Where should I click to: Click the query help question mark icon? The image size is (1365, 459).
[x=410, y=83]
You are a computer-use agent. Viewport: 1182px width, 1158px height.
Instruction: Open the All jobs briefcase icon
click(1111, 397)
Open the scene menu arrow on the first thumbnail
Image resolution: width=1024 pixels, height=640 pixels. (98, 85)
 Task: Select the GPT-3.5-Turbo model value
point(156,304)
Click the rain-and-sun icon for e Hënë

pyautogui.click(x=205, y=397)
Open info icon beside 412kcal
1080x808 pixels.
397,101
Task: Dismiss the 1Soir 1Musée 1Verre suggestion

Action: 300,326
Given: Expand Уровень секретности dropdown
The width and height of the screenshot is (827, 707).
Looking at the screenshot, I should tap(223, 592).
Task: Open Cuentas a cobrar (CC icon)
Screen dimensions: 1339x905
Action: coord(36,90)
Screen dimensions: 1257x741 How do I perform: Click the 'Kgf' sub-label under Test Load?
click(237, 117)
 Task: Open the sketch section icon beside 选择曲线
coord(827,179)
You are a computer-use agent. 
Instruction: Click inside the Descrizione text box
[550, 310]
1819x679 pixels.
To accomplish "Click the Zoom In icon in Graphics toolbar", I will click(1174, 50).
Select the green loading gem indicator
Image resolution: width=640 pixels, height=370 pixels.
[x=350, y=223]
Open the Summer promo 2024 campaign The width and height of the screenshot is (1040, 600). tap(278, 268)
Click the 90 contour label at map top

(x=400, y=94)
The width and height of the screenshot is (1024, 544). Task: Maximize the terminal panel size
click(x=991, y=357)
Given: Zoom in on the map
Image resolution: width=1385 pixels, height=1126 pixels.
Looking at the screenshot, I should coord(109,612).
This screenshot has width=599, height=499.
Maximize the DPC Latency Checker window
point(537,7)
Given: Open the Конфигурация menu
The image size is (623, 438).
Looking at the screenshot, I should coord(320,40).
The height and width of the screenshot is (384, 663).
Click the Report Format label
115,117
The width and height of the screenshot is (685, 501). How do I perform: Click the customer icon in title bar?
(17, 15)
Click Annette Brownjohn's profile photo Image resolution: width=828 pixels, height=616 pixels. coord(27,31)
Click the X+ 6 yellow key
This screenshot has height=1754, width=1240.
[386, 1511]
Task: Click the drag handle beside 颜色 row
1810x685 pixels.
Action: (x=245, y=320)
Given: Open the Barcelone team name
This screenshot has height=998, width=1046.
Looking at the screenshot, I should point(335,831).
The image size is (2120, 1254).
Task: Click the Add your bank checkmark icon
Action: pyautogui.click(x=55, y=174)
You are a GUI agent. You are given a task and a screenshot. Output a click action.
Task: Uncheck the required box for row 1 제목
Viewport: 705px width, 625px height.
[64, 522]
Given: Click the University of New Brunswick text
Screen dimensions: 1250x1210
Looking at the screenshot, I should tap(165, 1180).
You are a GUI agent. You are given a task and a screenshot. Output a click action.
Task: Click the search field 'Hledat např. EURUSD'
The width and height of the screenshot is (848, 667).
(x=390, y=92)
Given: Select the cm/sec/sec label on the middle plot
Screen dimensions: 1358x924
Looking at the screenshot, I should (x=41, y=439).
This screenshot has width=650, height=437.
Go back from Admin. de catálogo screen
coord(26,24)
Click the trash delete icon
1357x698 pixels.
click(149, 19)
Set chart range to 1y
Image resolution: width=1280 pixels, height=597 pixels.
□ □ □ □ □
_What you will do_:
Copy every line of the records above that holds the word "Zoom".

_Solution below_:
To accomplish "Click the Zoom In icon in Graphics toolbar", I will click(1174, 50).
Given: Zoom in on the map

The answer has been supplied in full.